Nihon Rinsho Meneki Gakkai Kaishi. 2007 Apr;30(2):78-85. doi: 10.2177/jsci.30.78.
Familial Mediterranean fever (FMF) is an autosomal recessive disease which predominantly affects certain ethnic groups mainly Sephardic Jews, Turks, Arabs and Armenians. FMF has been rarely reported in Japan. Characteristic symptoms include self-limited recurrent attacks of fever with serositis such as peritonitis, pleuritis, and arthritis. The most serious complications of FMF are secondary AA amyloidosis and subsequent chronic renal failure. FMF is caused by mutations in MEFV gene which encodes a protein called pyrin. Pyrin regulates processing of IL-1beta, NF-kappaB activation and apoptosis. Dysregulated function of pyrin results in excessive production of proinflammatory cytokine thereby evoking inflammatory attacks. The mainstay of treatment is colchicine which is effective for both relieving symptoms and preventing secondary amyloidosis.

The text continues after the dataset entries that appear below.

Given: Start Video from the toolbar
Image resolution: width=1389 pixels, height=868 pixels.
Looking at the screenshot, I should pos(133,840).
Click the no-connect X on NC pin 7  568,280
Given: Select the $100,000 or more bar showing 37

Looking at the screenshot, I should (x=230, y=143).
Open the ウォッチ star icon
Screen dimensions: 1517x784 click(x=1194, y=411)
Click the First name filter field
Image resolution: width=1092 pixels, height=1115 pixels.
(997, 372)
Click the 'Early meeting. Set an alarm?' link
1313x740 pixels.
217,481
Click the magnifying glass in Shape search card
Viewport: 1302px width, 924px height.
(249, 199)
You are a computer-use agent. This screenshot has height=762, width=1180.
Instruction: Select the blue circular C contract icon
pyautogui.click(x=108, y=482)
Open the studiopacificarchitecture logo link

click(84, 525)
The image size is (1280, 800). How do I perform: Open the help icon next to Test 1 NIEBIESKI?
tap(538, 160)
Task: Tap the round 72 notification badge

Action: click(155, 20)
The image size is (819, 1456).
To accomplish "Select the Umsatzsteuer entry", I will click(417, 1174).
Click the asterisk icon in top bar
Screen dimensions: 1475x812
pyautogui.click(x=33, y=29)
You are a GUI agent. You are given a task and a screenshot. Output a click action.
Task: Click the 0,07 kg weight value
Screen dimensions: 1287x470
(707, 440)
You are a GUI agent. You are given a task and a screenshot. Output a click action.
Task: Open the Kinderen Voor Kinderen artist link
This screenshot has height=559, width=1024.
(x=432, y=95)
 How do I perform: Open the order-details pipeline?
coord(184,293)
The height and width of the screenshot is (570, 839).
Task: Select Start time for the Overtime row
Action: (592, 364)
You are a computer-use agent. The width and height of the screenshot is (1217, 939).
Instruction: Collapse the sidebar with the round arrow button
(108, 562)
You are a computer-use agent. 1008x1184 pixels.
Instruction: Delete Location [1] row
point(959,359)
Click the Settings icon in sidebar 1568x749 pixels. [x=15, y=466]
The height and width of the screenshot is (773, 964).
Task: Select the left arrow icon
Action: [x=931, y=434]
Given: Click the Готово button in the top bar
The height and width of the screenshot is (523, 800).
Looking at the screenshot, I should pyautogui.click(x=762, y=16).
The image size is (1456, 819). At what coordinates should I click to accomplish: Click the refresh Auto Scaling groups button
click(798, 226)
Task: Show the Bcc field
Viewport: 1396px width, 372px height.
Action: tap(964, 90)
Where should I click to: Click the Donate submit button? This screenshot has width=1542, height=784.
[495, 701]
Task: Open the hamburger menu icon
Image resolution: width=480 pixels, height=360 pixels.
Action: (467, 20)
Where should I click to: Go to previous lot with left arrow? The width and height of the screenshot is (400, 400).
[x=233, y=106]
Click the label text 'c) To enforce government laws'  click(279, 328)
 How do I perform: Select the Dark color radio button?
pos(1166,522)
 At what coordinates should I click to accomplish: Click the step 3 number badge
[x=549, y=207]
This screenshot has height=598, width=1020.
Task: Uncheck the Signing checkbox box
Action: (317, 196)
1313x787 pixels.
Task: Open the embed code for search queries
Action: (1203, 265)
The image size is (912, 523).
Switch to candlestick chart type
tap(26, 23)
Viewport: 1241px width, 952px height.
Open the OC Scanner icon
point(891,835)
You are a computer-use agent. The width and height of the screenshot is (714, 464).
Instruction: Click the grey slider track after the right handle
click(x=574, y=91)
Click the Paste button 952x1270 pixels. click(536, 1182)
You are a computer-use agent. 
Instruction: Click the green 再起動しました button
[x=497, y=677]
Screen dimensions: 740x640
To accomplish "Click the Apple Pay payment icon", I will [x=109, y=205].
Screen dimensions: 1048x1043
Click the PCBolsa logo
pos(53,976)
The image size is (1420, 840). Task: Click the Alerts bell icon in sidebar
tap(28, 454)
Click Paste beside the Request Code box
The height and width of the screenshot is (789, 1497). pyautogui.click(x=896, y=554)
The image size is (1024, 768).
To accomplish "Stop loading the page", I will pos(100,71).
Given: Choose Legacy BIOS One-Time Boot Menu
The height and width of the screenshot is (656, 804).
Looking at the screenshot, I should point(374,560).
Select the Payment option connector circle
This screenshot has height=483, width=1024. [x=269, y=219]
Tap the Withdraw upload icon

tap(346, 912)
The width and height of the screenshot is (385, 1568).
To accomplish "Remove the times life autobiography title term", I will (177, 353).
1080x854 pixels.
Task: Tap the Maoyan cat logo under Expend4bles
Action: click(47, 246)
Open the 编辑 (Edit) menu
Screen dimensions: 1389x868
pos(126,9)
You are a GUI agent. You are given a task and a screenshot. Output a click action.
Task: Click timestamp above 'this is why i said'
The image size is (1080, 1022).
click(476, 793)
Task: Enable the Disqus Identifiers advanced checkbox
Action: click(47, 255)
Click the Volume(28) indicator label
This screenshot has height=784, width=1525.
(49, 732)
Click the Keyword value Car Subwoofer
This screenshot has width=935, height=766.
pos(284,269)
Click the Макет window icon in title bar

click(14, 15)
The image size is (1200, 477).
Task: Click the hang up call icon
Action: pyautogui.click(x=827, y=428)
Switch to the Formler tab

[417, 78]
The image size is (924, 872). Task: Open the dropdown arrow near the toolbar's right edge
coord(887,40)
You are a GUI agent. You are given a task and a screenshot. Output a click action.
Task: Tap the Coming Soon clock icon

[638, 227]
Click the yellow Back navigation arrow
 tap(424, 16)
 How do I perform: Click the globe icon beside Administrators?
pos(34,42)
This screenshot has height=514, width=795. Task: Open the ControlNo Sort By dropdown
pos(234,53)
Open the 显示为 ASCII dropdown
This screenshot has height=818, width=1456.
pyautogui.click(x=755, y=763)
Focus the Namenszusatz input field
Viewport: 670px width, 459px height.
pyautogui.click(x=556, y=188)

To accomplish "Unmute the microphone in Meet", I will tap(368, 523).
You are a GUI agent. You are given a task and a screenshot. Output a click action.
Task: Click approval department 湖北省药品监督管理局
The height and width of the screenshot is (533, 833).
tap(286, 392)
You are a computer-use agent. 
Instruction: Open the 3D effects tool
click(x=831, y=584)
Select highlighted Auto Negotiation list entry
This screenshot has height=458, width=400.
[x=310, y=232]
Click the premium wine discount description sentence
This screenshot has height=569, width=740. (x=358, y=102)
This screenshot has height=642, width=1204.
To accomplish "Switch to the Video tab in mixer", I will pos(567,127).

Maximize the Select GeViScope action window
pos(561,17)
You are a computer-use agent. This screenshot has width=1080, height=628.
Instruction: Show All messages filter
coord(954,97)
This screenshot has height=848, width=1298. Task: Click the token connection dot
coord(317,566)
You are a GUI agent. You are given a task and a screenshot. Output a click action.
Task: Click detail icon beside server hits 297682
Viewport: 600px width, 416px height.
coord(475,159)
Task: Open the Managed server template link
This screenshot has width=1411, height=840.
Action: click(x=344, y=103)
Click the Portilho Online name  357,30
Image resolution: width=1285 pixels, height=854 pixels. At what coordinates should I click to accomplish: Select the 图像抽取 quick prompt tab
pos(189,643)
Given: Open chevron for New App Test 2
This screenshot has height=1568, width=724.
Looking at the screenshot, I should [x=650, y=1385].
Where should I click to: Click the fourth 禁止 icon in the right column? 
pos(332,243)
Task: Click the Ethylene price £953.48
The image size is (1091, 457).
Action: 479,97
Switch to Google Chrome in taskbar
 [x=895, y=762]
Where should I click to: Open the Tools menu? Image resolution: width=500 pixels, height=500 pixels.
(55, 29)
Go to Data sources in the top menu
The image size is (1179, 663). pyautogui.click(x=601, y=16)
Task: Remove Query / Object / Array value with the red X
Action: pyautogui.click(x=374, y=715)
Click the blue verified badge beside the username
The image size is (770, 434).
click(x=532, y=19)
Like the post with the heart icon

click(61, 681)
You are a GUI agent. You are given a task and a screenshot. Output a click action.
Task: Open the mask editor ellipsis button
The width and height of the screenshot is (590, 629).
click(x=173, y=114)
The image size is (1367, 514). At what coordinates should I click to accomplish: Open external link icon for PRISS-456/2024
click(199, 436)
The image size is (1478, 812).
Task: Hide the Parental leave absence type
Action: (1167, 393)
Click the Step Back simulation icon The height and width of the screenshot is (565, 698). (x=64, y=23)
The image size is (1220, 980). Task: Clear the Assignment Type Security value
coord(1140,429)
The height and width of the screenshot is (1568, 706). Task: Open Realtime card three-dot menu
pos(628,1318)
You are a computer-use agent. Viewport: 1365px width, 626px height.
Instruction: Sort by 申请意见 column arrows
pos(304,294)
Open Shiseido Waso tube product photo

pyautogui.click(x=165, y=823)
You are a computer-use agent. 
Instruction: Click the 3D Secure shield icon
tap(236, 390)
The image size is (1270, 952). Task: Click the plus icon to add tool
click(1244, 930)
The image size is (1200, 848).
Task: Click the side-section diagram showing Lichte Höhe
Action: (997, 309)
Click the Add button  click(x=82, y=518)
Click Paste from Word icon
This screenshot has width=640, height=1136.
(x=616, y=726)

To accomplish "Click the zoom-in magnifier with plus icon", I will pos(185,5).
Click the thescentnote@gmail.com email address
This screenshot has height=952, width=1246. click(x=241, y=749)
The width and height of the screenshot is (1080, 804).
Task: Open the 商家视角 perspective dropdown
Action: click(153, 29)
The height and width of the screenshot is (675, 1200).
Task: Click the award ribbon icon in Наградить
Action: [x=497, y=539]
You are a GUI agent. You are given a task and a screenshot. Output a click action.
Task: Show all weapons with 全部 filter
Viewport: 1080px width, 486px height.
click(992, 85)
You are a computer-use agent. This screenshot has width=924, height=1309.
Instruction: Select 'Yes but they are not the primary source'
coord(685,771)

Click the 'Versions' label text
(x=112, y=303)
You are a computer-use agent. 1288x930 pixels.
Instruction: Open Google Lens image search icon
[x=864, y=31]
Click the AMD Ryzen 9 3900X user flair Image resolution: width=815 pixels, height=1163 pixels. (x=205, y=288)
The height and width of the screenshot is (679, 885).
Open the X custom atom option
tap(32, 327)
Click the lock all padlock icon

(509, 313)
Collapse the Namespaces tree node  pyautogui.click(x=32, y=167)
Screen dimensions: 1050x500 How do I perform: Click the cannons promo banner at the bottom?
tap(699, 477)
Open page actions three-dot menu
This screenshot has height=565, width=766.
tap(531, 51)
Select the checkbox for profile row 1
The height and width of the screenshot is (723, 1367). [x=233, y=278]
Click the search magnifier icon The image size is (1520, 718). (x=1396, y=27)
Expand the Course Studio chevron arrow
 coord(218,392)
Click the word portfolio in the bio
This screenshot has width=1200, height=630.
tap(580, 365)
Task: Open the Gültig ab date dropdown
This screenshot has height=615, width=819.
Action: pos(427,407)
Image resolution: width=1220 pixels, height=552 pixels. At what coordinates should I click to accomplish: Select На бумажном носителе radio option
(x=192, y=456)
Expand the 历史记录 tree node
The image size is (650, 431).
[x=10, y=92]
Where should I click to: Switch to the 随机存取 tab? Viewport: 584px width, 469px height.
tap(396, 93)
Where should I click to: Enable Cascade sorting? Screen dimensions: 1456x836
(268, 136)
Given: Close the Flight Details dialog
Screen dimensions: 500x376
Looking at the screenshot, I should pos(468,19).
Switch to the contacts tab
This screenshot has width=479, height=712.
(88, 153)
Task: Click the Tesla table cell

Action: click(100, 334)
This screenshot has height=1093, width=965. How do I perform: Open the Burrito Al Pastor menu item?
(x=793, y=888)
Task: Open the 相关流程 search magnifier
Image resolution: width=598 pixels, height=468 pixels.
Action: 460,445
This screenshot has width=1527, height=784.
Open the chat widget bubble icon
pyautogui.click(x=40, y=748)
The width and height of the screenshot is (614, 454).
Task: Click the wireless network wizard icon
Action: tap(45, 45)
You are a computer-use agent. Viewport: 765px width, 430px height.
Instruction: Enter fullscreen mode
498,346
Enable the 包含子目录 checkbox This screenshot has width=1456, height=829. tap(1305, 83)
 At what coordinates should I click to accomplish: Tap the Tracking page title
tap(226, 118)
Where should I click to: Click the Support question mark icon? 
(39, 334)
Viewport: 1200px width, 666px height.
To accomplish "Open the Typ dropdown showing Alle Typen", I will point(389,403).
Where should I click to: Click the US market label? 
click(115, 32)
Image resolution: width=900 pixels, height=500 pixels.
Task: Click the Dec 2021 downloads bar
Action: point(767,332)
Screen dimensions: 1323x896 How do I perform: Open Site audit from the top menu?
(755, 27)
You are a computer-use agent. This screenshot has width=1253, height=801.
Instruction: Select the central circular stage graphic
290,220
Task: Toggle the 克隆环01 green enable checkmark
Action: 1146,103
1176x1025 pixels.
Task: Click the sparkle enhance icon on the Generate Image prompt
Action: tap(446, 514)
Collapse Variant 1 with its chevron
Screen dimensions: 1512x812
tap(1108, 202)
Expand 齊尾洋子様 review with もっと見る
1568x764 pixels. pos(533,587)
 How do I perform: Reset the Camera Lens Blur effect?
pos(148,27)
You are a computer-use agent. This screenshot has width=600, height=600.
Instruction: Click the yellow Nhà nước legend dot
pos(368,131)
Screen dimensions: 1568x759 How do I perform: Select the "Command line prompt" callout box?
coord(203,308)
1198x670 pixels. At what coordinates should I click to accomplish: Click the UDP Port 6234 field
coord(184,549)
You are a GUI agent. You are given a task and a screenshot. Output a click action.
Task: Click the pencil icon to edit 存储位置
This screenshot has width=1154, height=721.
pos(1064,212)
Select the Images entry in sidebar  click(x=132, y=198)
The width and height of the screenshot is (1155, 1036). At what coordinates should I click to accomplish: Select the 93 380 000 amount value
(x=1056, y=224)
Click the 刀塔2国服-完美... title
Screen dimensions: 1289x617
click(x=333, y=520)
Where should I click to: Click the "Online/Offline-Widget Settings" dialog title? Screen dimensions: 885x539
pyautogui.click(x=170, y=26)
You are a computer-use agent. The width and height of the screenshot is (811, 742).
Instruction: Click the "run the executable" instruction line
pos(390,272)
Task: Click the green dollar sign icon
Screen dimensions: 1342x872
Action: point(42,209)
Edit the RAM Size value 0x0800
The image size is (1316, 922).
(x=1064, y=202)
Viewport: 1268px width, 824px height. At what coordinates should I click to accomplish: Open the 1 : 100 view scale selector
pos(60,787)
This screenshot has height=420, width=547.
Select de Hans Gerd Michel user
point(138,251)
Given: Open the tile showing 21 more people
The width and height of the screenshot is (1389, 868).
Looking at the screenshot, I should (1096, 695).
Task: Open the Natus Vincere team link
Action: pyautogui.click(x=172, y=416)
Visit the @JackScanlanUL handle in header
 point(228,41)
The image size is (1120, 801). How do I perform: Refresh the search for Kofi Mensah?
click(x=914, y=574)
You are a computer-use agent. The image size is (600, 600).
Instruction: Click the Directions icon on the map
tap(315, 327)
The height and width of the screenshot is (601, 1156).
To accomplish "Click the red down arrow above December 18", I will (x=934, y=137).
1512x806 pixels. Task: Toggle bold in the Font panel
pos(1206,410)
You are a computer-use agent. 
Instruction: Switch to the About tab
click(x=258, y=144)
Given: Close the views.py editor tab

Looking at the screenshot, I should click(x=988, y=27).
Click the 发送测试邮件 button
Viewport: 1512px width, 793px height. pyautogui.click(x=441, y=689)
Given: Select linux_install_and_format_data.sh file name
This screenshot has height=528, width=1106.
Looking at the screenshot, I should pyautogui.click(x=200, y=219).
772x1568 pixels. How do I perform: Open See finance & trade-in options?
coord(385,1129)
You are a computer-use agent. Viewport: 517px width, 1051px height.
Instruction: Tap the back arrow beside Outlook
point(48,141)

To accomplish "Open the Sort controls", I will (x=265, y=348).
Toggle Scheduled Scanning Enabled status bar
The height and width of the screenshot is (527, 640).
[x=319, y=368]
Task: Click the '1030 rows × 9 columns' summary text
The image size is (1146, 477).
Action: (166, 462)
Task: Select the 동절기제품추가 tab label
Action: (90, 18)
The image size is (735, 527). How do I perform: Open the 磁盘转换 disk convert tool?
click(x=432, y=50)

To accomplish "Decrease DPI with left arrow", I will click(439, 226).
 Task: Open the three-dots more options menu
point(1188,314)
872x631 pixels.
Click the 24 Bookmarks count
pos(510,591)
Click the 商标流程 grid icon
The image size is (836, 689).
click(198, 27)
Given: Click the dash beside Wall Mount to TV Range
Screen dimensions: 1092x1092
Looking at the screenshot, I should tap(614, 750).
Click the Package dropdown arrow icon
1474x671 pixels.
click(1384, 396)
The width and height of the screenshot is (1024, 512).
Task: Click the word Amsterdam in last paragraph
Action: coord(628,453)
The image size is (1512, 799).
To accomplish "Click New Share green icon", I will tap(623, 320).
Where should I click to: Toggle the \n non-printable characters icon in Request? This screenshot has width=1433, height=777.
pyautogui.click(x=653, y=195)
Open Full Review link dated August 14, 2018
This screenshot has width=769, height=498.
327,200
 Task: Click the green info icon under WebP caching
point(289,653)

家族性地中海热(FMF)是一种常染色体隐性疾病,主要影响某些特定种族群体,主要是西班牙系犹太人、土耳其人、阿拉伯人和亚美尼亚人。FMF在日本鲜有报道。其特征性症状包括伴有腹膜炎、胸膜炎和关节炎等浆膜炎的自限性反复发热发作。FMF最严重的并发症是继发性AA淀粉样变性及随后的慢性肾衰竭。FMF由编码名为吡啉蛋白的MEFV基因突变引起。吡啉调节白细胞介素-1β的加工、核因子-κB激活和细胞凋亡。吡啉功能失调导致促炎细胞因子过度产生,从而引发炎症发作。治疗的主要药物是秋水仙碱,它对缓解症状和预防继发性淀粉样变性均有效。